Last week the entire Trefethen family – Janet, John and their 20ish children Loren and Hayley – decamped from their winery in the new Oak Knoll AVA to London to receive an award at the Decanter World Wine Awards dinner.
The next day they were invited to lunch by Decanter contributor and begetter of the famously decisive Judgment of Paris California v France tastings Steven Spurrier at his club, Boodles. This is one of those strange St James's institutions whose very existence is maintained by a series of arcane rules designed to raise the blood pressure of any right thinking person, by the way.
The Trefethens arrived more or less on time. They were joined by Michael and Daphne Broadbent whom Spurrrier had also invited to lunch.
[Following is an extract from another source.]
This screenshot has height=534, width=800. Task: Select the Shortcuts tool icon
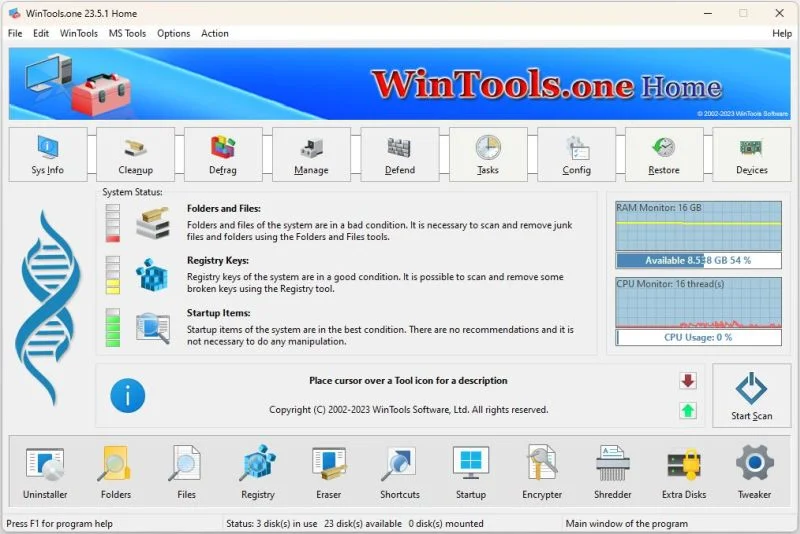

They all sat there making small talk for between 40 and 60 minutes but with no sign of their host.
Then, miraculously, came a call from Spurrier – in hospital – to report that just outside the Victoria & Albert Museum someone had knocked him off his bike, concussed him, and he was very sorry but he would not be able to make it to lunch.
This is very sad, and Spurrier has since spent at least four nights in hospital, even though it has been established that no brain damage has been incurred – and he has been rather cross and desperate to leave.
Such are the mores of these strange outposts of a previous civilisation (I refer to gents' clubs) that neither Broadbents nor Trefethens were allowed to pay for their lunch – indeed the only reason they were even allowed to stay in Boodle's in the absence of their host was that the steward happened to have been manager of an hotel at which Janet Trefethen happened to have stayed at previously.
The upshot is that once Spurrier is returned to normal – soon, please – he will be presented with the lunch bill the Trefethens and Broadbents racked up while he was under the supervision of emergency services. I wonder what they drank?
This is not a good time for the close-knit group of English wine lovers which agglomerated around Spurrier when he was running Caves de la Madeleine in Paris in the 1970s. Tim Johnston of Juveniles suffered a mild stroke recently but is making good progress.